- **Required action**
Exact repetition is required: reproduce every line of the data.

- **Stored records**
.....

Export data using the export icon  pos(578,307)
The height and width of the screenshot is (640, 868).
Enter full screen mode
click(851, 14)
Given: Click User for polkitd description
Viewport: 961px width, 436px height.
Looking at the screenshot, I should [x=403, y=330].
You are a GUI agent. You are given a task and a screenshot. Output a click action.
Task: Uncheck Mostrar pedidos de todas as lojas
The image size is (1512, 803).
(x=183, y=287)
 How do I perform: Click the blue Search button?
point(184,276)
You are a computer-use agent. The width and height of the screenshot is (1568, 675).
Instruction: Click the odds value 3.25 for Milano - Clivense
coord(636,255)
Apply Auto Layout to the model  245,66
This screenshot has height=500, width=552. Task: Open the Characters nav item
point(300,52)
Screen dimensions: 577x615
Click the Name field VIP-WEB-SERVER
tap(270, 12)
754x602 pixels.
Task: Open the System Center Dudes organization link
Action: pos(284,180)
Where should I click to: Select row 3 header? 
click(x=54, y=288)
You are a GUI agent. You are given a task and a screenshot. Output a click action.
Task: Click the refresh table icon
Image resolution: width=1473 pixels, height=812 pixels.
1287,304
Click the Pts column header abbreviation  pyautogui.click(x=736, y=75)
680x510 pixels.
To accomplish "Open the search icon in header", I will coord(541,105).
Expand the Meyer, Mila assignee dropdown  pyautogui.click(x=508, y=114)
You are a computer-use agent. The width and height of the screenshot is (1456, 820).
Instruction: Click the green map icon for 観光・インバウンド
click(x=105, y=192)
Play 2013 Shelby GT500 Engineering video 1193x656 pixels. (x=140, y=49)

.....

- **Task solution**
Export data using the export icon  pos(578,307)
The height and width of the screenshot is (640, 868).
Enter full screen mode
click(851, 14)
Given: Click User for polkitd description
Viewport: 961px width, 436px height.
Looking at the screenshot, I should [x=403, y=330].
You are a GUI agent. You are given a task and a screenshot. Output a click action.
Task: Uncheck Mostrar pedidos de todas as lojas
The image size is (1512, 803).
(x=183, y=287)
 How do I perform: Click the blue Search button?
point(184,276)
You are a computer-use agent. The width and height of the screenshot is (1568, 675).
Instruction: Click the odds value 3.25 for Milano - Clivense
coord(636,255)
Apply Auto Layout to the model  245,66
This screenshot has height=500, width=552. Task: Open the Characters nav item
point(300,52)
Screen dimensions: 577x615
Click the Name field VIP-WEB-SERVER
tap(270, 12)
754x602 pixels.
Task: Open the System Center Dudes organization link
Action: pos(284,180)
Where should I click to: Select row 3 header? 
click(x=54, y=288)
You are a GUI agent. You are given a task and a screenshot. Output a click action.
Task: Click the refresh table icon
Image resolution: width=1473 pixels, height=812 pixels.
1287,304
Click the Pts column header abbreviation  pyautogui.click(x=736, y=75)
680x510 pixels.
To accomplish "Open the search icon in header", I will coord(541,105).
Expand the Meyer, Mila assignee dropdown  pyautogui.click(x=508, y=114)
You are a computer-use agent. The width and height of the screenshot is (1456, 820).
Instruction: Click the green map icon for 観光・インバウンド
click(x=105, y=192)
Play 2013 Shelby GT500 Engineering video 1193x656 pixels. (x=140, y=49)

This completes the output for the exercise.